Lord Carey is no longer authorised to minister within his diocese, the Church of England said, after new information emerged in relation to a review being carried out into a barrister who was accused of abusing boys.
There has been no allegation of abuse made against Lord Carey.
An independent inquiry was announced last year into the church’s handling of allegations against the late John Smyth QC, who allegedly abused boys at Christian camps.
Police had been planning on questioning Mr Smyth when he died in South Africa in 2018 at the age of 77.
Mr Smyth was alleged to have beaten children in the 1970s and 1980s while he was a leader at the Iwerne Trust camps.
Lord Carey is a former Archbishop of Canterbury (Kirsty Wigglesworth/PA)
A spokesman for the Diocese of Oxford said that in the course of the review ‘new information has come to light regarding Lord Carey, which has been passed to the National Safeguarding Team for immediate attention’.
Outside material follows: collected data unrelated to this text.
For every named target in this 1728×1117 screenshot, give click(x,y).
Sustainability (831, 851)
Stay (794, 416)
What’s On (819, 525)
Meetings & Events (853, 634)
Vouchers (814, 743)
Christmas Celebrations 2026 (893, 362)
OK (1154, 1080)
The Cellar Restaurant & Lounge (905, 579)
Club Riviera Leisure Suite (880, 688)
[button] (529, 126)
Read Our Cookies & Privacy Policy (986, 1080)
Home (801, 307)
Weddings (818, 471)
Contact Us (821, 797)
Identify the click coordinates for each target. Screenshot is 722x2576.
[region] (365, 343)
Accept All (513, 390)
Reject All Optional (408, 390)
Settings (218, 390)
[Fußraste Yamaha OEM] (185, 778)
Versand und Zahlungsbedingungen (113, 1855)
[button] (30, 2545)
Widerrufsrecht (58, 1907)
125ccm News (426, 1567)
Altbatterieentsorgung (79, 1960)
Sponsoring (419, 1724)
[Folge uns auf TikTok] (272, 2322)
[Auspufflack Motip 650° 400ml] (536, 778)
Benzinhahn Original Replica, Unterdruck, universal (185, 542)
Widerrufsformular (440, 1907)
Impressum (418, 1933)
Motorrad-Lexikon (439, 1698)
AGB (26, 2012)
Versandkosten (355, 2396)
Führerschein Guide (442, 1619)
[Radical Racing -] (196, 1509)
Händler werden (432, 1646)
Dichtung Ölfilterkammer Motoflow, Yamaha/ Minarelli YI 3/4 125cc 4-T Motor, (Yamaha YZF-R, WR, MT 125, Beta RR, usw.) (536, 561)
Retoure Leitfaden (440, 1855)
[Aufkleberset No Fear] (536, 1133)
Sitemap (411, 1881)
The spokesman added: ‘Lord Carey’s PTO (permission to officiate) was revoked by the Bishop of Oxford on Wednesday 17 June. Lord Carey is currently unauthorised to undertake any form of ministry in the Diocese until further notice.’
In a statement to Channel Four News, Lord Carey said: ‘I am bewildered and dismayed to receive the news a short time ago that due to concerns being raised during the review of John Smyth QC, I have had my PTO, my Permission to Officiate, revoked.
‘I have been given no information on the nature of these concerns and have no memory of meeting Mr Smyth.’